Copy the eagles' nest text from "17 March 2026" up to and including "eat your kids.", changing "coyotes" to "wild dogs" each time it appears.

- _TEXT SECTION_
::::::
(screenshot from PixCams on YouTube video embedded below)
17 March 2026
ICYMI (In Case You Missed It):
Last Saturday night around 8:00pm the sound of sirens in the Monongahela Valley near Glen Hazel prompted a nature sound below the eagles’ nest.
The female eagle, nicknamed Mom, was sleeping and ignoring the sirens (“it’s just more of that human noise”) but she woke up and watched when coyotes answer the siren’s wail. PixCams moved the camera to see if he could find the coyotes, but no.
It should be no surprise there are coyotes on the wooded hillside near the eagles’ nest. They have been in the Pittsburgh city limits since at least 2003, my neighbors saw them in Greenfield in 2017, and I regularly see coyote scat in Frick and Schenley Parks.

Some people are afraid of coyotes but are they dangerous? Not to us humans but myths abound, apparently borrowed from our myths about wolves.
- No, coyotes won’t eat your kids.
- No, coyotes won’t lure your big dog away to eat him. Coyotes play with big dogs (video). Their DNA is 10% domestic dog!
::::::
- _RECORDED DATA_
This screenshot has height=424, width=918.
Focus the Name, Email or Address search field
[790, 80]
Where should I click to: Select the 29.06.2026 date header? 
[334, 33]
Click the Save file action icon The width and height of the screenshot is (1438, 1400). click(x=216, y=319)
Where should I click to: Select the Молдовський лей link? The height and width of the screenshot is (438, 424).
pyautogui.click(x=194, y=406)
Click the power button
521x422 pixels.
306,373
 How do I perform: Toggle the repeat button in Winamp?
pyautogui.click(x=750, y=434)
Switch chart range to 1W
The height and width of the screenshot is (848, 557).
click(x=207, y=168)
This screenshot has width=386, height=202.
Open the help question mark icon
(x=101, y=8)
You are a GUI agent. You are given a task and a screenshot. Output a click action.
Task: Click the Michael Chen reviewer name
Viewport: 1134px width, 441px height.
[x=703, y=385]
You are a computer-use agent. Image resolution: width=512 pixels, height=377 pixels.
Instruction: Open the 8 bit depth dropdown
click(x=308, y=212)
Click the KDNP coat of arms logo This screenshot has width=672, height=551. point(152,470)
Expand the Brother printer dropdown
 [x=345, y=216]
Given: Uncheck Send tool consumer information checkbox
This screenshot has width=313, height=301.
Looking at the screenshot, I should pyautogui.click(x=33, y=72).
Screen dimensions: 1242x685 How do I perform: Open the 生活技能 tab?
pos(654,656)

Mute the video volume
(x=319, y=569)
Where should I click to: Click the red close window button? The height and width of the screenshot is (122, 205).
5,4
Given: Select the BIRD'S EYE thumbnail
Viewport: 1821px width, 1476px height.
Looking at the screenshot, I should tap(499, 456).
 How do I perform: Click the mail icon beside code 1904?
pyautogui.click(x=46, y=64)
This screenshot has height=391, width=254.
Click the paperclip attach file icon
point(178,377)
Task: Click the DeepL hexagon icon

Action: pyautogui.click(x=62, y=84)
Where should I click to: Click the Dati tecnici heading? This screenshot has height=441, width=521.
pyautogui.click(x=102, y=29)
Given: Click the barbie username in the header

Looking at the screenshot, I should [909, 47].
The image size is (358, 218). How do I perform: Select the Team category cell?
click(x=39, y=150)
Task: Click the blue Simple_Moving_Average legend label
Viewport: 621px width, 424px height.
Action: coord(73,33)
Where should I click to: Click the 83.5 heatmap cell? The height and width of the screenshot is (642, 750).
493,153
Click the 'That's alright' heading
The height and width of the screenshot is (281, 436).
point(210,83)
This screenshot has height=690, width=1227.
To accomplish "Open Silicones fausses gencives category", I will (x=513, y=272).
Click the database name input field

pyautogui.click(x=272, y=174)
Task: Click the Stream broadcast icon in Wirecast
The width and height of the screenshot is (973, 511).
::::::
- _THE COMPLETED TASK_
17 March 2026
ICYMI (In Case You Missed It):
Last Saturday night around 8:00pm the sound of sirens in the Monongahela Valley near Glen Hazel prompted a nature sound below the eagles’ nest.
The female eagle, nicknamed Mom, was sleeping and ignoring the sirens (“it’s just more of that human noise”) but she woke up and watched when wild dogs answer the siren’s wail. PixCams moved the camera to see if he could find the wild dogs, but no.
It should be no surprise there are wild dogs on the wooded hillside near the eagles’ nest. They have been in the Pittsburgh city limits since at least 2003, my neighbors saw them in Greenfield in 2017, and I regularly see coyote scat in Frick and Schenley Parks.

Some people are afraid of wild dogs but are they dangerous? Not to us humans but myths abound, apparently borrowed from our myths about wolves.
- No, wild dogs won’t eat your kids.